(DATA FOR THIS TASK begins)
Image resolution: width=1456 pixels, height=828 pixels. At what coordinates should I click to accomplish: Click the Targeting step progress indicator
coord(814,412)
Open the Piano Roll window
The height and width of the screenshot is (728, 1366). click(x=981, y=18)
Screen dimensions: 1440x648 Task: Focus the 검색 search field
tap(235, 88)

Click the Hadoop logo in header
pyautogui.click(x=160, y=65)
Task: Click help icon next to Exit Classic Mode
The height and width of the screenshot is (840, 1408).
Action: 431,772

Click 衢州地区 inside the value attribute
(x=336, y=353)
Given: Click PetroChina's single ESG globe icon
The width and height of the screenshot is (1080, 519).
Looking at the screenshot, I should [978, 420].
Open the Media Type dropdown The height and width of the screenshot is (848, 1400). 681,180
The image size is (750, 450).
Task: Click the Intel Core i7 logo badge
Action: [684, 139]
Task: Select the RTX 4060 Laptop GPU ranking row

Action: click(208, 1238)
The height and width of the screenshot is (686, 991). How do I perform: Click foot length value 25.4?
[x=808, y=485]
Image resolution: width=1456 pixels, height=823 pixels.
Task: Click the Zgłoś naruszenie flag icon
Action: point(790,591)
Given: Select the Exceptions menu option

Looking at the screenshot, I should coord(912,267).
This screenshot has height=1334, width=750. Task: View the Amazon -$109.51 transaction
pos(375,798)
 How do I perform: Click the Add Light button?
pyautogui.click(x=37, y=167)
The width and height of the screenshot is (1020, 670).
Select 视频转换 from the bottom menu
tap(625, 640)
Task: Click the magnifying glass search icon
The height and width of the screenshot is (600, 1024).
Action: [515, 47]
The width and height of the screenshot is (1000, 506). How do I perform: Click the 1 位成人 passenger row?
(DATA FOR THIS TASK ends)
THE TASK>
Transcribe the data in full, matching every line exactly.

YOUR SOLUTION>
Image resolution: width=1456 pixels, height=828 pixels. At what coordinates should I click to accomplish: Click the Targeting step progress indicator
coord(814,412)
Open the Piano Roll window
The height and width of the screenshot is (728, 1366). click(x=981, y=18)
Screen dimensions: 1440x648 Task: Focus the 검색 search field
tap(235, 88)

Click the Hadoop logo in header
pyautogui.click(x=160, y=65)
Task: Click help icon next to Exit Classic Mode
The height and width of the screenshot is (840, 1408).
Action: 431,772

Click 衢州地区 inside the value attribute
(x=336, y=353)
Given: Click PetroChina's single ESG globe icon
The width and height of the screenshot is (1080, 519).
Looking at the screenshot, I should [978, 420].
Open the Media Type dropdown The height and width of the screenshot is (848, 1400). 681,180
The image size is (750, 450).
Task: Click the Intel Core i7 logo badge
Action: [684, 139]
Task: Select the RTX 4060 Laptop GPU ranking row

Action: click(208, 1238)
The height and width of the screenshot is (686, 991). How do I perform: Click foot length value 25.4?
[x=808, y=485]
Image resolution: width=1456 pixels, height=823 pixels.
Task: Click the Zgłoś naruszenie flag icon
Action: point(790,591)
Given: Select the Exceptions menu option

Looking at the screenshot, I should coord(912,267).
This screenshot has height=1334, width=750. Task: View the Amazon -$109.51 transaction
pos(375,798)
 How do I perform: Click the Add Light button?
pyautogui.click(x=37, y=167)
The width and height of the screenshot is (1020, 670).
Select 视频转换 from the bottom menu
tap(625, 640)
Task: Click the magnifying glass search icon
The height and width of the screenshot is (600, 1024).
Action: [515, 47]
The width and height of the screenshot is (1000, 506). How do I perform: Click the 1 位成人 passenger row?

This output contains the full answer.